Un féminisme pragmatique, ancré sur fond de révolte . A la différence de Simone de Beauvoir dont on pourrait qualifier le féminisme d’intellectuel, partant, de froid, Gisèle Halimi insuffle à son combat une dose essentielle d’empathie, de compassion. Brimée dans son enfance tunisienne en tant que femme, elle ne cessera désormais de surmonter ce handicap originel, avec une force proportionnelle à l’injustice ressentie.
C’est sur ce féminisme subjectif, « solitaire dans la pensée, collectif dans l’action » (p 59) que l’écrivain s’interroge, évoquant sa genèse, celle du mouvement « Choisir – La Cause des femmes » qu’elle fonda tout début des années ’70, le célèbre « Manifeste des 343 » (avril 1971) par lequel 343 femmes, célèbres et inconnues confondues, reconnaissent avoir avorté et le très médiatisé procès de Bobigny *, lequel cristallise autour du viol d’une jeune fille de 16 ans, Marie-Claire Chevalier, le droit à l’avortement.
S’ensuit l’analyse des facteurs nuisibles à la dignité féminine que sont la prostitution, la dépendance financière et la violence conjugales.
« Les femmes connaissent le prix de leur indépendance économique. Il est lourd » (p 147)
La dernière partie de l’ouvrage trace l’engagement politique de Gisèle Halimi, la marginalisation persistante de la femme dans ce domaine et les dérives possibles.

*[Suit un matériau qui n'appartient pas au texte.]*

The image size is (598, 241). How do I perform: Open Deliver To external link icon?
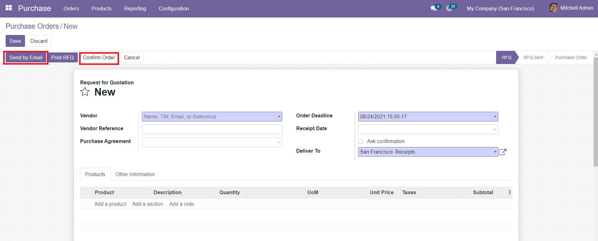(503, 152)
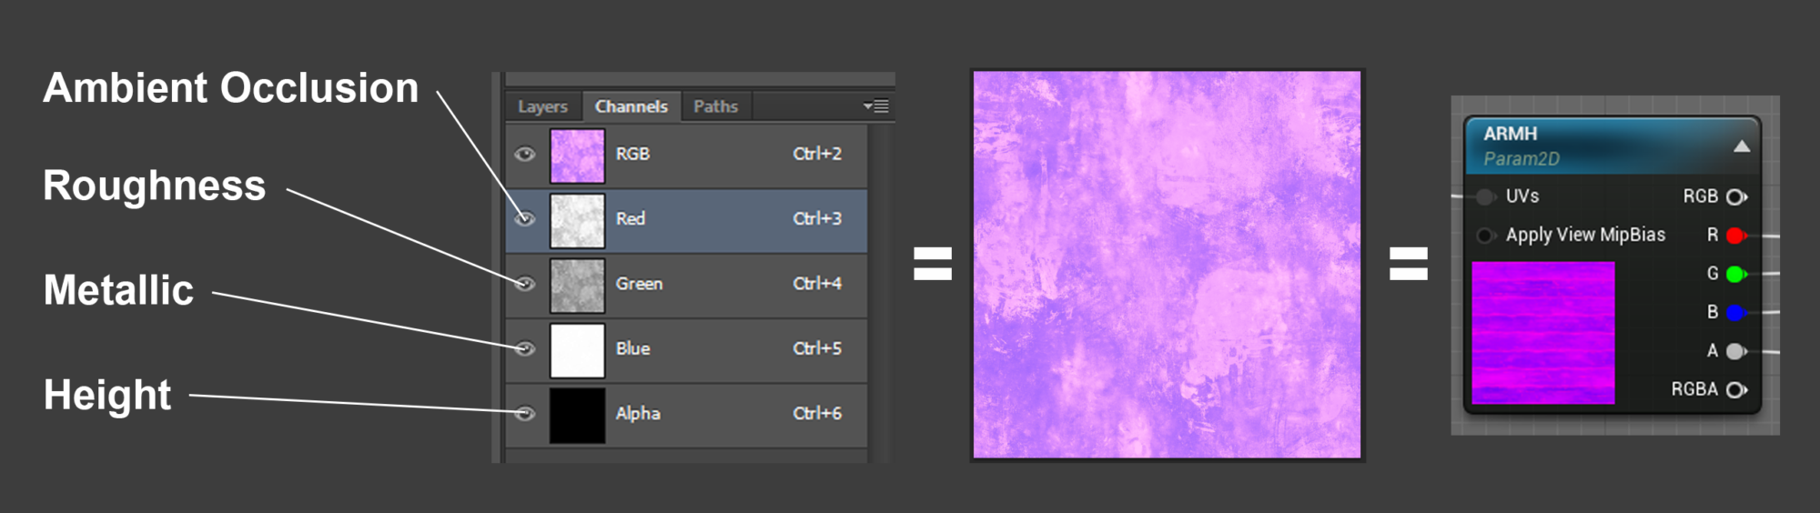
Task: Switch to the Layers tab
Action: [542, 106]
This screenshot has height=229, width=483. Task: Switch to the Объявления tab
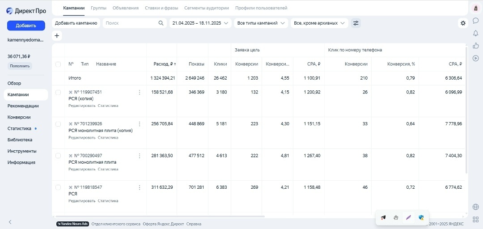coord(125,8)
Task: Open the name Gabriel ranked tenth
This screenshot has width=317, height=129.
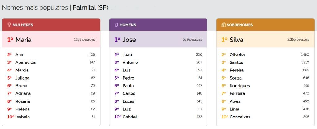Action: (129, 117)
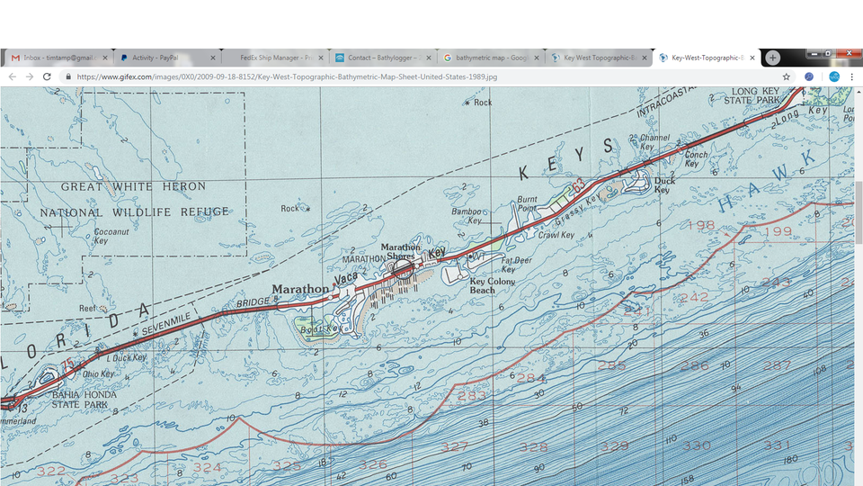Bookmark this page with the star icon
Screen dimensions: 863x486
pos(787,77)
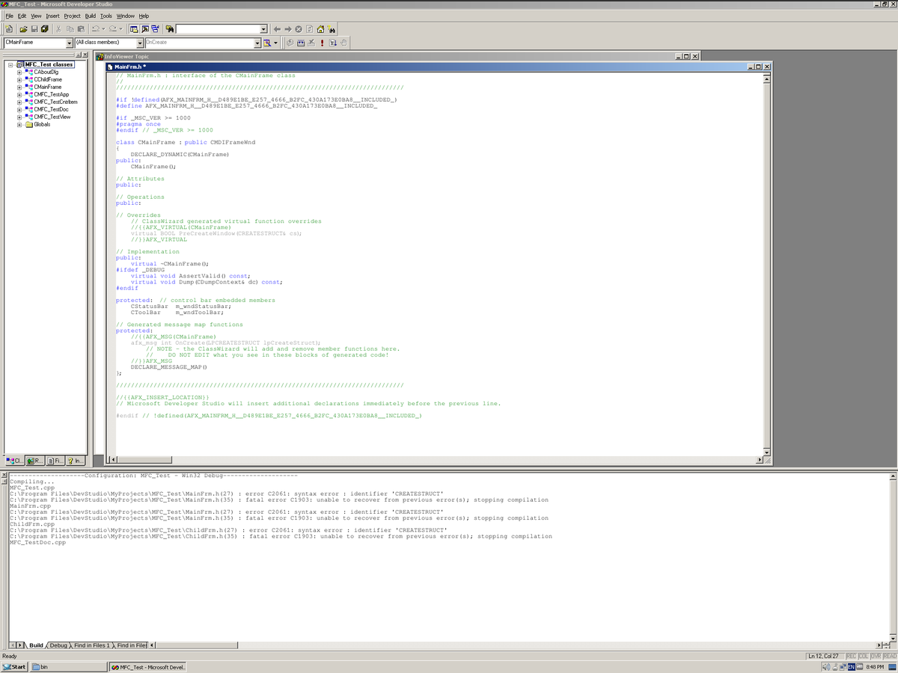
Task: Paste from the clipboard
Action: [x=81, y=28]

Et l’auteur d’inviter les générations actuelles, fortes des acquis engrangés, mais en proie à l’expérience toujours renouvelée du « handicap » féminin, à ne jamais…se résigner.
Apolline Elter
Ne vous résignez jamais, Gisèle Halimi, Plon, janvier 2009, 246 pp, 20, 90€.
* Le procès de Bobigny fera l’objet d’un téléfilm attachant, réalisé par François Lucciani, avec notamment Anouk Grinberg dans le rôle de Gisèle Halimi, Sandrine Bonnaire, dans le rôle de la maman de la jeune accusée et Marie Bunel en faiseuse d’ange.